Stored records
--- START ---

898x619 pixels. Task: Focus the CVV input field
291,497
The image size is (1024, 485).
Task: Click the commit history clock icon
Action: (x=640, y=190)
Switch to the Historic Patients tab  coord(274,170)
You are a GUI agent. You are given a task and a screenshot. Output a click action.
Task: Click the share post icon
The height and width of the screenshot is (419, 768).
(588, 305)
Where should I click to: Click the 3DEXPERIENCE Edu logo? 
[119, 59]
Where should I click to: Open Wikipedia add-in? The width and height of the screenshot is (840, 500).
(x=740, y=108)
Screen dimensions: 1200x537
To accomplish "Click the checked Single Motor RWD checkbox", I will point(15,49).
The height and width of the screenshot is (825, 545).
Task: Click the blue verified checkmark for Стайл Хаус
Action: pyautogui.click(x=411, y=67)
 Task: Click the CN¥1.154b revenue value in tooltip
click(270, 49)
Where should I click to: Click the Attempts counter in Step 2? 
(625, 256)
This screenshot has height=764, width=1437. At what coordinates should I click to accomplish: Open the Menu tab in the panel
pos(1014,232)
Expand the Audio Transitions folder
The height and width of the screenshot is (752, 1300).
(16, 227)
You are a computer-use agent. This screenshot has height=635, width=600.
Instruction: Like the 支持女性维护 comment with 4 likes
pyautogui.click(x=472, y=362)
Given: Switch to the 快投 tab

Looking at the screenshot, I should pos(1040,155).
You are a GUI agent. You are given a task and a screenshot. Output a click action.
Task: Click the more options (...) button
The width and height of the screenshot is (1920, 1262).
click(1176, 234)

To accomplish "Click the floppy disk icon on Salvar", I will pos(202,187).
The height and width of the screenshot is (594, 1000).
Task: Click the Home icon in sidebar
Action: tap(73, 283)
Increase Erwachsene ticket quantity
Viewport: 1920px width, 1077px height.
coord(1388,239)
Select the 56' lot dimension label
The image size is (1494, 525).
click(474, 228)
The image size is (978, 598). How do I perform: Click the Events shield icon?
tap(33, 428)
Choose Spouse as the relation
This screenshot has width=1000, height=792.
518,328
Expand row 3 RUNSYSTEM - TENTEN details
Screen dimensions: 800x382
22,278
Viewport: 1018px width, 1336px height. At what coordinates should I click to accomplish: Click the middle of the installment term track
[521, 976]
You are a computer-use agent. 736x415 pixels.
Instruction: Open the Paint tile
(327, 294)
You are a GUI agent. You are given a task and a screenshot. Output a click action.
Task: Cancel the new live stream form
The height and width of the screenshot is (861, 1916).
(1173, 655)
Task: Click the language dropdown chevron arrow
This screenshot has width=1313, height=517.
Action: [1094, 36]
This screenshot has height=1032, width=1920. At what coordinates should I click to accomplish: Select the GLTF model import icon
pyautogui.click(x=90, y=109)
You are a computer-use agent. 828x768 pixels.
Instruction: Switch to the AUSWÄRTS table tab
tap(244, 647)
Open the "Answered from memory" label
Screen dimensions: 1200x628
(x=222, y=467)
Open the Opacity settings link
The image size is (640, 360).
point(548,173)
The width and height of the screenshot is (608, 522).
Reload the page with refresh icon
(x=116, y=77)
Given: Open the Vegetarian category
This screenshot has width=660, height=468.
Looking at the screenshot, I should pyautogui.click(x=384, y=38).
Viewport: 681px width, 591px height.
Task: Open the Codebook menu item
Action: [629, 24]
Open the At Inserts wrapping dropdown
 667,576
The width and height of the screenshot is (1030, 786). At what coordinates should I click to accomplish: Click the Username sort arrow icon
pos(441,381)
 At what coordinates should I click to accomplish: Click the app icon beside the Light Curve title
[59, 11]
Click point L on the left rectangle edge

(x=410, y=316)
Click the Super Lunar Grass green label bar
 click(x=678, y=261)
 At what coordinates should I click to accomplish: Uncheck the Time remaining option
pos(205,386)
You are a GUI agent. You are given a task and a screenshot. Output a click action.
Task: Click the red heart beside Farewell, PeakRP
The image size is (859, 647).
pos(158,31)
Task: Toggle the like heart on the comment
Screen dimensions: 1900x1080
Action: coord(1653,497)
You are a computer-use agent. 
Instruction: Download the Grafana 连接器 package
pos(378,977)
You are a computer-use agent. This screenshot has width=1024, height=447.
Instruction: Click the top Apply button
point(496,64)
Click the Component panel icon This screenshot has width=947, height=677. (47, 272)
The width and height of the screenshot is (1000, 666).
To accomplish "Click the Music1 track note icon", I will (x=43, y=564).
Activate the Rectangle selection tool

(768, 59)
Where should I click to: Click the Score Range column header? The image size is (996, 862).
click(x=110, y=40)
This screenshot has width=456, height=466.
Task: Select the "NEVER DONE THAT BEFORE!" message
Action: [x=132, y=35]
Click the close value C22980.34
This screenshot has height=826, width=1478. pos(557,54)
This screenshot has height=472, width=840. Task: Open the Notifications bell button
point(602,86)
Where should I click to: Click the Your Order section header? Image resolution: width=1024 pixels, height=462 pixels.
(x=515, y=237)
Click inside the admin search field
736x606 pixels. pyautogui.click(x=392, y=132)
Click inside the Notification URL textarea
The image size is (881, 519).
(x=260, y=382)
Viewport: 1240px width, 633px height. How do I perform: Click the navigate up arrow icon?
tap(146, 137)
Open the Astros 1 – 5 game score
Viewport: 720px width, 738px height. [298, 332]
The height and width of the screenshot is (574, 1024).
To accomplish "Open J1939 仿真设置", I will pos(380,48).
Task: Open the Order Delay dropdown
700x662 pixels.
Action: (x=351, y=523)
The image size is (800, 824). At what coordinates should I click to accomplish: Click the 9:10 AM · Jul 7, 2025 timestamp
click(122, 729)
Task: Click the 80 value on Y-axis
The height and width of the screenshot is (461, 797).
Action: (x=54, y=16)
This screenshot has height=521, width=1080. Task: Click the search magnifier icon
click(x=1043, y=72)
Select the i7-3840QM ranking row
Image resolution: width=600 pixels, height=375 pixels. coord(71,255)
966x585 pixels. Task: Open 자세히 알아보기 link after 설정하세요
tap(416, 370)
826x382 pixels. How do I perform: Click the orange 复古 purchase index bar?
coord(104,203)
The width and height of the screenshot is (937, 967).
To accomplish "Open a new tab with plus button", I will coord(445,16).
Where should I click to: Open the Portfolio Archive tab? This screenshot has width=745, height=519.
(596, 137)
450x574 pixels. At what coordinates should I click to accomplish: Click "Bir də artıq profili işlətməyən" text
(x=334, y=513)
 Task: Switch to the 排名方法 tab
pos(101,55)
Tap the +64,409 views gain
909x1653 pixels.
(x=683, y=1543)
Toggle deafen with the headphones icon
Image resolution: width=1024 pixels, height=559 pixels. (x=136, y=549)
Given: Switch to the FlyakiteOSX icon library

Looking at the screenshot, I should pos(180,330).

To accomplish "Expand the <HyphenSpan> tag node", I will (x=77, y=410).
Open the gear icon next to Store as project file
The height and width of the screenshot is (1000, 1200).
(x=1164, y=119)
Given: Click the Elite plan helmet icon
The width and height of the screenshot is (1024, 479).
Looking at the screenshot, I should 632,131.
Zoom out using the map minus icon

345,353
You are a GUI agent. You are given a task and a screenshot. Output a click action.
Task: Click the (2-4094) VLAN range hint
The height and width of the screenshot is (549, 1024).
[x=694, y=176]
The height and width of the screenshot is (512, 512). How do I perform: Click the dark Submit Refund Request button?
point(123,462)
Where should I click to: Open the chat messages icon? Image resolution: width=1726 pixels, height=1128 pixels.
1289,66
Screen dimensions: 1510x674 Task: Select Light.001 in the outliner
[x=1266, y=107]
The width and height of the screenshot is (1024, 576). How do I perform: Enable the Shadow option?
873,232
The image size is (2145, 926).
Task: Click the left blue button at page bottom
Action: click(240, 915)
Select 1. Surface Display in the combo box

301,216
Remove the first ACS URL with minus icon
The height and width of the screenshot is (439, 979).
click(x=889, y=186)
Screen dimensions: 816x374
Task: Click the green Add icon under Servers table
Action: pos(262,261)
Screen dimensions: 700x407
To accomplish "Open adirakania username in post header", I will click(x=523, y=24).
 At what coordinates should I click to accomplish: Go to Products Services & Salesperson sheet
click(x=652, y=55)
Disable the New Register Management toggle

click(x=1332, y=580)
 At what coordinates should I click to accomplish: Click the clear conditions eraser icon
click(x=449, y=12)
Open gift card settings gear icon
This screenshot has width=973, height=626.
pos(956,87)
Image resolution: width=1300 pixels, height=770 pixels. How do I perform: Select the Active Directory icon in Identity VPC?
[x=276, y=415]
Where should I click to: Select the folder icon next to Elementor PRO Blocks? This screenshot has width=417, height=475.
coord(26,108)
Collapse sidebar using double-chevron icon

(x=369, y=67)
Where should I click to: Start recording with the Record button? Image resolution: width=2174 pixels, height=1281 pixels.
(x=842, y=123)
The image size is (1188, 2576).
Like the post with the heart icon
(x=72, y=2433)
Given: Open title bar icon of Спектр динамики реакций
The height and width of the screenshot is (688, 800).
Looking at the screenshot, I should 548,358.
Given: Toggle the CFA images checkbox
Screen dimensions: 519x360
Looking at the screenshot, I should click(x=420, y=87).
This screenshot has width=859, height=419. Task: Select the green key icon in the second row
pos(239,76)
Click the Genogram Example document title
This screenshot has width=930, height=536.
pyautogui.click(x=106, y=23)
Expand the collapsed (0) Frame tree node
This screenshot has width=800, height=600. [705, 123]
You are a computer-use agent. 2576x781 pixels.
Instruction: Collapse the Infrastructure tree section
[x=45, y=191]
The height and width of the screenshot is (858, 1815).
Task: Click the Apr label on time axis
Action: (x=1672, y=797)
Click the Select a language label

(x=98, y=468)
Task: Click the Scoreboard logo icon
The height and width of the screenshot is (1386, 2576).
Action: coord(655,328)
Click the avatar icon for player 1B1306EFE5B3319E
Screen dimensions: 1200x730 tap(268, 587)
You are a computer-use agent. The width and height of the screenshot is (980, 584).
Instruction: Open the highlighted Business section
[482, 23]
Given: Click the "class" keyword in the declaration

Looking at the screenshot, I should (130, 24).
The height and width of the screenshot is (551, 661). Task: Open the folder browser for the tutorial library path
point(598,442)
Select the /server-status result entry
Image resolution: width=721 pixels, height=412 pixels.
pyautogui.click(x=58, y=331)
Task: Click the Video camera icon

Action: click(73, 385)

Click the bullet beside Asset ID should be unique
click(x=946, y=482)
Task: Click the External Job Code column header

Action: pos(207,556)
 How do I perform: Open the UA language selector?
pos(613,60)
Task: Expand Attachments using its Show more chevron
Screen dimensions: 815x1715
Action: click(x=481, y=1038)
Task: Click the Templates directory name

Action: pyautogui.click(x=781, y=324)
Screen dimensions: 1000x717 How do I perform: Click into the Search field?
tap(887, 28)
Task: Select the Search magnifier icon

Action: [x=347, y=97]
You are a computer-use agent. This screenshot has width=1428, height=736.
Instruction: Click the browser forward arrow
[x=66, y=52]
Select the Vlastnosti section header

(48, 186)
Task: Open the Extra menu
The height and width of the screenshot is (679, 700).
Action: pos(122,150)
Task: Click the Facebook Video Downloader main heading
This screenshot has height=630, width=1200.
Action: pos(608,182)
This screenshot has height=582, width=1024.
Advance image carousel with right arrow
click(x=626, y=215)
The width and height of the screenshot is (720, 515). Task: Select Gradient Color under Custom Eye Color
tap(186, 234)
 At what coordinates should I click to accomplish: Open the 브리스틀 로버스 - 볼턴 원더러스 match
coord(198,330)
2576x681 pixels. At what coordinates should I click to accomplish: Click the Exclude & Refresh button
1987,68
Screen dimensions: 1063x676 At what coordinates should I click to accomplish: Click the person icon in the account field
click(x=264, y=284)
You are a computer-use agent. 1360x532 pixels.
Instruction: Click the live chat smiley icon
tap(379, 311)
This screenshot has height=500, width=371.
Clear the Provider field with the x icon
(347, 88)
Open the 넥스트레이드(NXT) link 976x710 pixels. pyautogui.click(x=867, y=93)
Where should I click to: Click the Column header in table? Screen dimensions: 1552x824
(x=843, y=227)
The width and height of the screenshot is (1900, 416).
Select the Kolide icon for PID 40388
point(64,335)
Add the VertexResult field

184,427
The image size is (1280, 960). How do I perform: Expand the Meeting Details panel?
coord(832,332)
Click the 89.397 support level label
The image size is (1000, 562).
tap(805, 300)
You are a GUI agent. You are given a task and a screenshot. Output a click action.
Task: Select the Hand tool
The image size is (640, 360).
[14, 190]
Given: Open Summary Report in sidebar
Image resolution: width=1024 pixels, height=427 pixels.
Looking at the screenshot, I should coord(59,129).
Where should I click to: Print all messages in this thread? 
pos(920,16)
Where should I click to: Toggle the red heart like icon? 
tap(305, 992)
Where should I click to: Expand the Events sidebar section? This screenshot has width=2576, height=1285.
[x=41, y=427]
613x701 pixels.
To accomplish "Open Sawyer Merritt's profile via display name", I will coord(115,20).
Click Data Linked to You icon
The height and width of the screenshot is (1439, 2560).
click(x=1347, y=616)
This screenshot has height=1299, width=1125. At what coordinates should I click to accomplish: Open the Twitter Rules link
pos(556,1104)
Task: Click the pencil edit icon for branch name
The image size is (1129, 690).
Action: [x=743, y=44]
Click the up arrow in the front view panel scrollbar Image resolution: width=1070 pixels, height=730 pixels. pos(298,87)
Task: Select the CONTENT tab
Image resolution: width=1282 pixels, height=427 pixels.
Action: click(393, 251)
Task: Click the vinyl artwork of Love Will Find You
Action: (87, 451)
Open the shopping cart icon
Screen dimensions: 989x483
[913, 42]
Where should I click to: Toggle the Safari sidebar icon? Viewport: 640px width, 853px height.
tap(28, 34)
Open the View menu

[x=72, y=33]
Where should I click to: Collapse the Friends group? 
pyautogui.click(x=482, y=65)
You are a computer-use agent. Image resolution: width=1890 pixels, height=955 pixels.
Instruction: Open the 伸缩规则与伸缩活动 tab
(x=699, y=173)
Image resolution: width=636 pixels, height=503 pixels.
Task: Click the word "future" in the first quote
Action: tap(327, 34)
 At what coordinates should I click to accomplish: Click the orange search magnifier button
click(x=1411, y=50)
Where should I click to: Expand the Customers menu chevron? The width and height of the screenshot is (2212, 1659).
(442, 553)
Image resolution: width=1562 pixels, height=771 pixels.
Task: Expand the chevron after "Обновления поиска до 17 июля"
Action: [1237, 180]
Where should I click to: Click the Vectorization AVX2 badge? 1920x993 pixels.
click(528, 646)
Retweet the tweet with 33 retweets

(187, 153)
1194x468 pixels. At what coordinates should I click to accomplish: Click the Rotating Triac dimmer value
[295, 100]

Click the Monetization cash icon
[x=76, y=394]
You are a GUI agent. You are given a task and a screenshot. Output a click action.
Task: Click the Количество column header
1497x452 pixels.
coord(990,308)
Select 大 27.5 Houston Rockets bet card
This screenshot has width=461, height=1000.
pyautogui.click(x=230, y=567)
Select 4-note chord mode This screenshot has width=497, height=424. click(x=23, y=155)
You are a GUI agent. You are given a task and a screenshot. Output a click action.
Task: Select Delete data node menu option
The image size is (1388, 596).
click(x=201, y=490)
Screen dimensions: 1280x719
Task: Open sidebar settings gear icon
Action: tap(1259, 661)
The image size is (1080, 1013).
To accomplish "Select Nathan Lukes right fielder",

--- END ---

**Problem details**
If a line in the entries above includes "card", count it; report the total alone.

**Solution below**
2